[Dataset excerpts]
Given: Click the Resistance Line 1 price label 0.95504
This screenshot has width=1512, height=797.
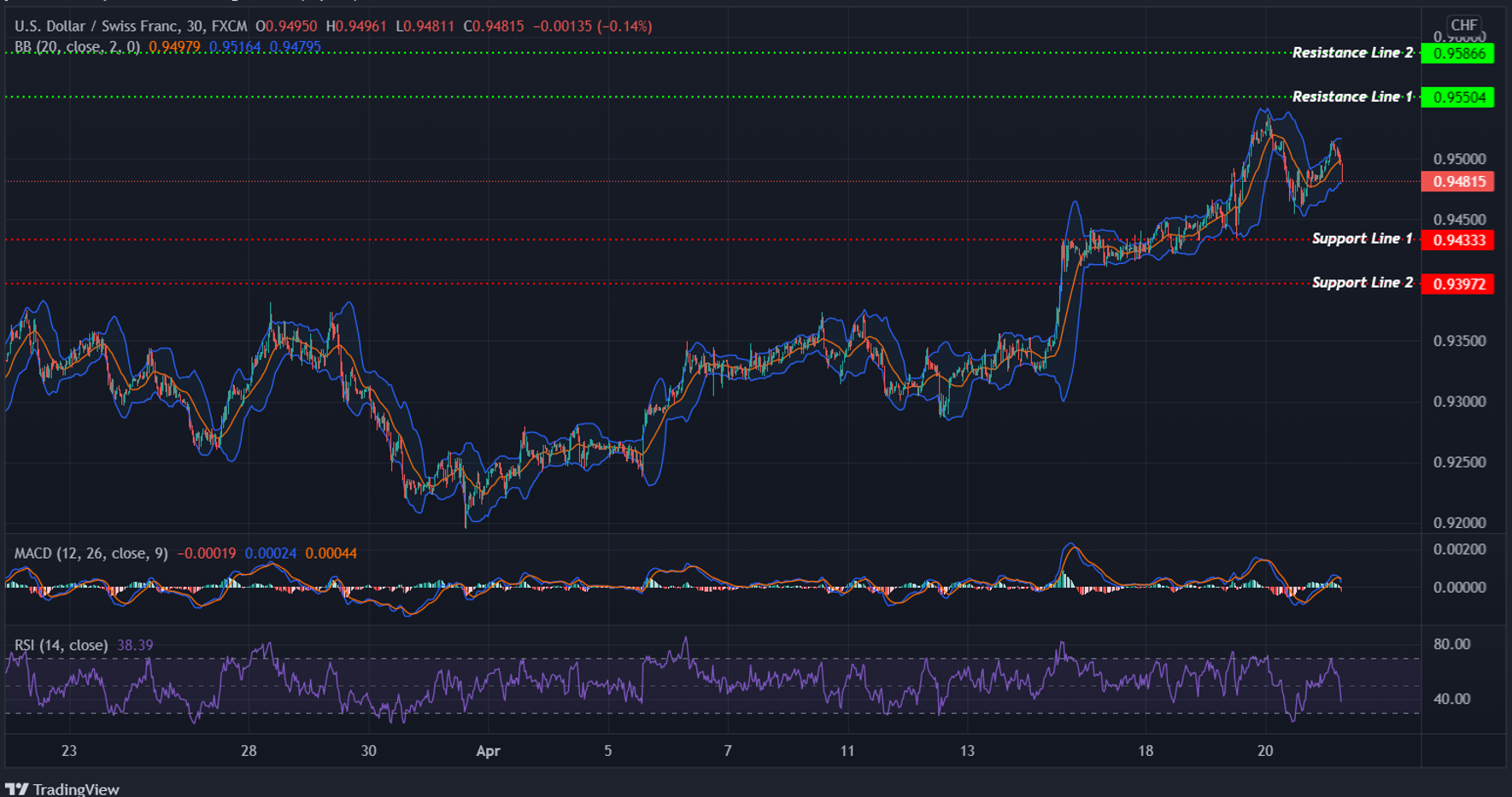Looking at the screenshot, I should click(x=1458, y=97).
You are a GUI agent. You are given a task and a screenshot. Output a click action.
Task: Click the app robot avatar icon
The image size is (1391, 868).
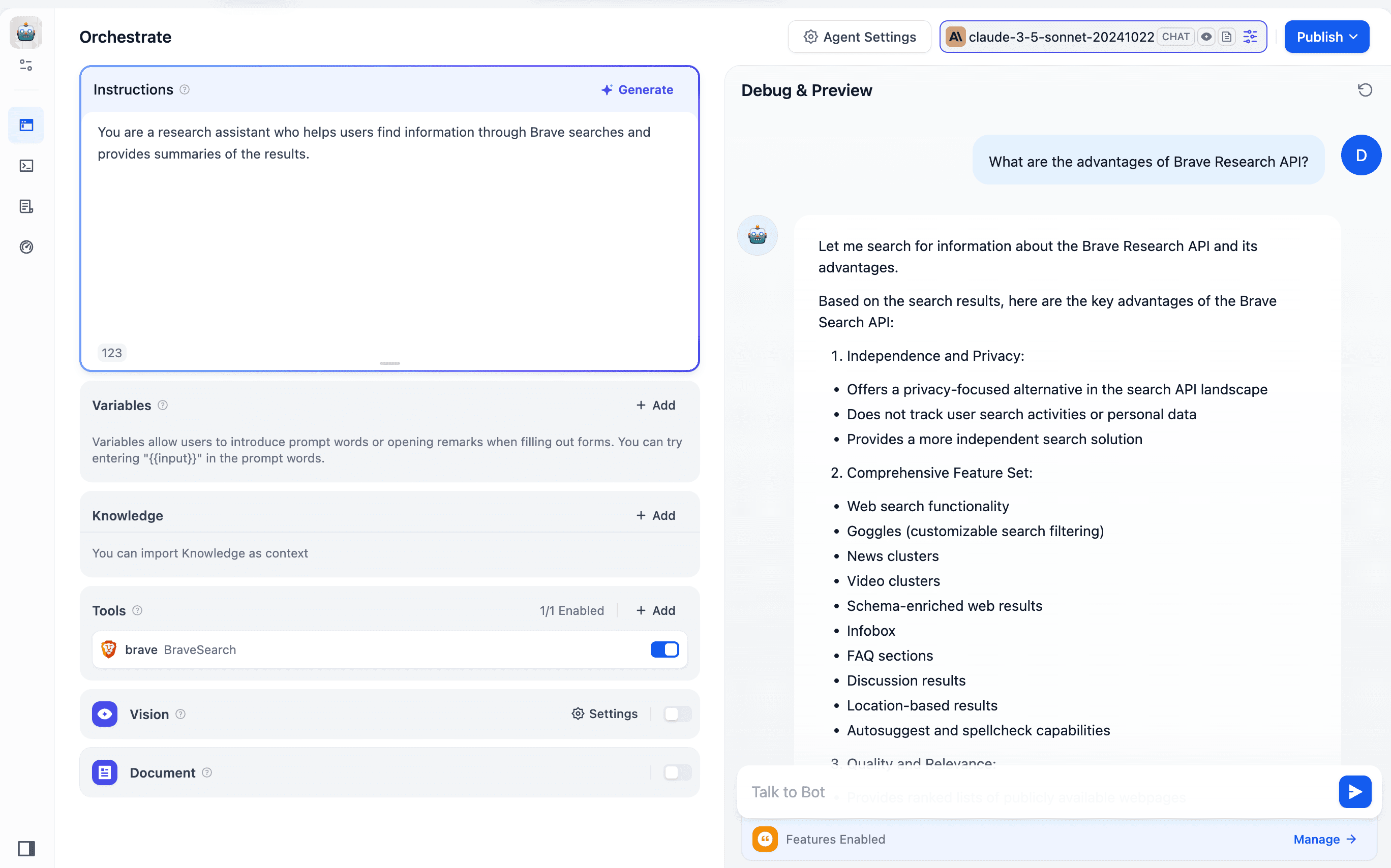tap(26, 32)
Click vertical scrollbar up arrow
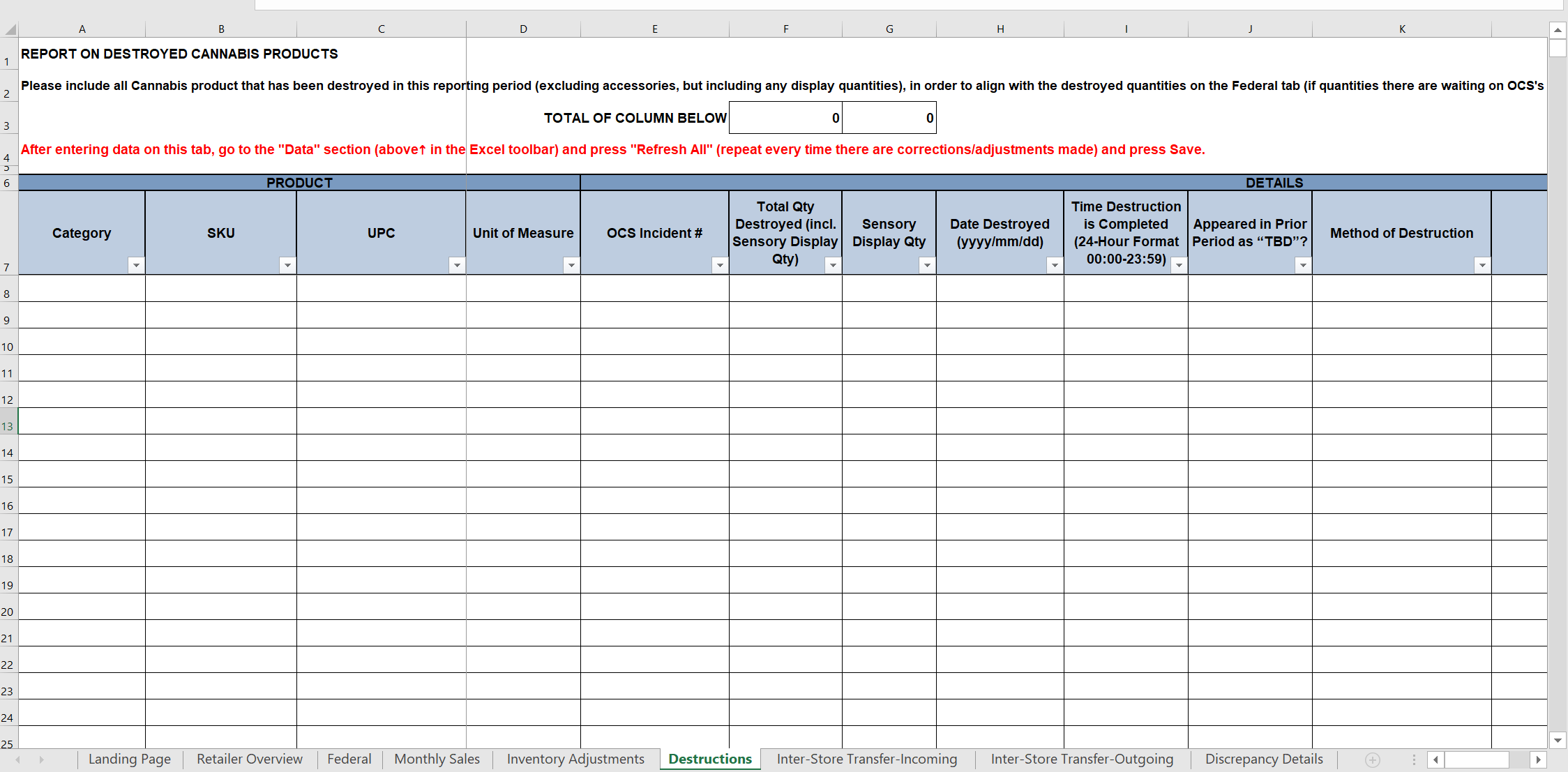 [1557, 30]
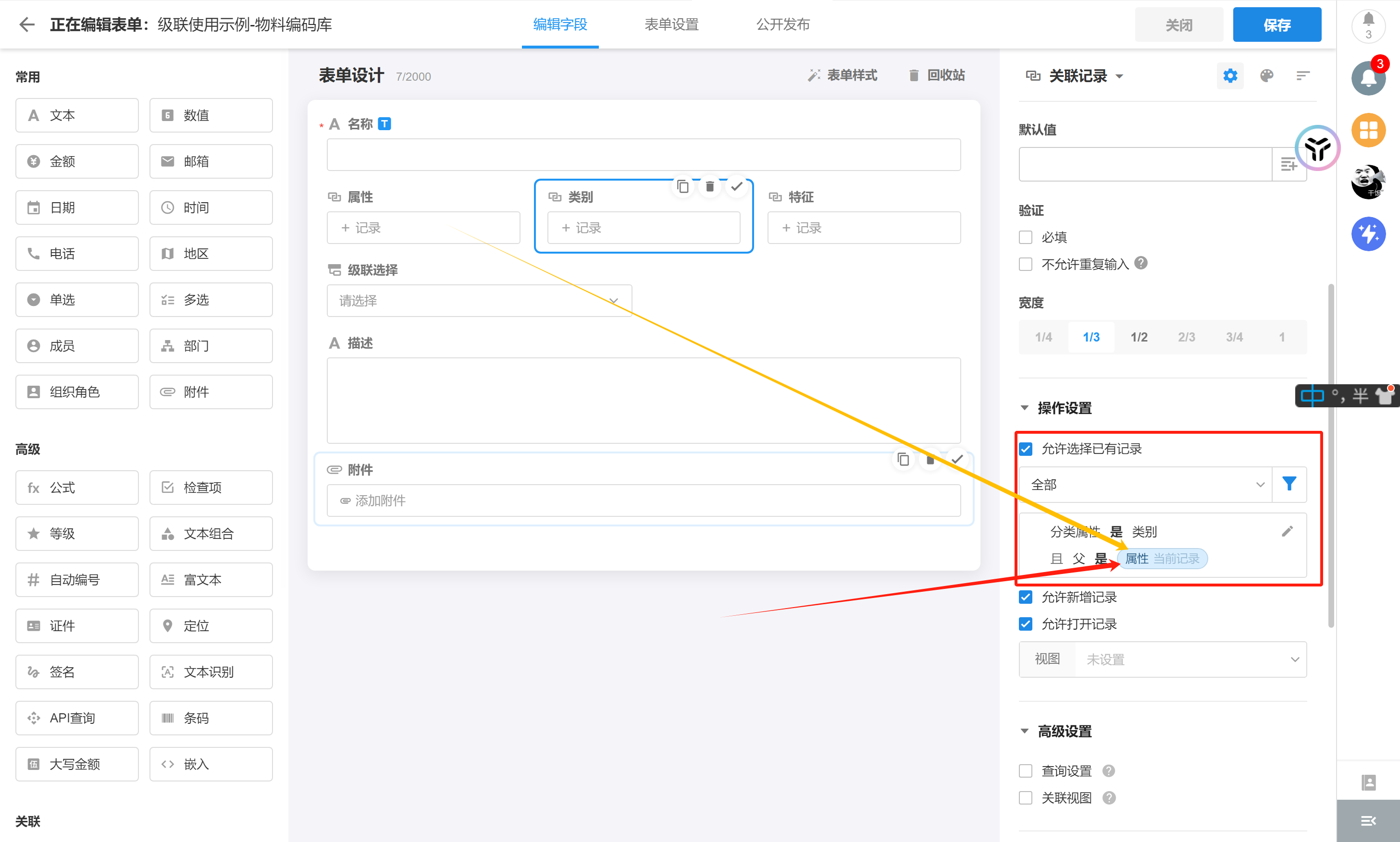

**ACTION ITEM:** Only the lines from the one with "You are a GUI" through the final line of the entries belong in the answer, set down exactly, with both ends included and no pictures.

**WRITTEN RESPONSE:**
You are a GUI agent. You are given a task and a screenshot. Output a click action.
Task: Click the app robot avatar icon
The image size is (1391, 868).
tap(26, 32)
Click vertical scrollbar up arrow
 [1557, 30]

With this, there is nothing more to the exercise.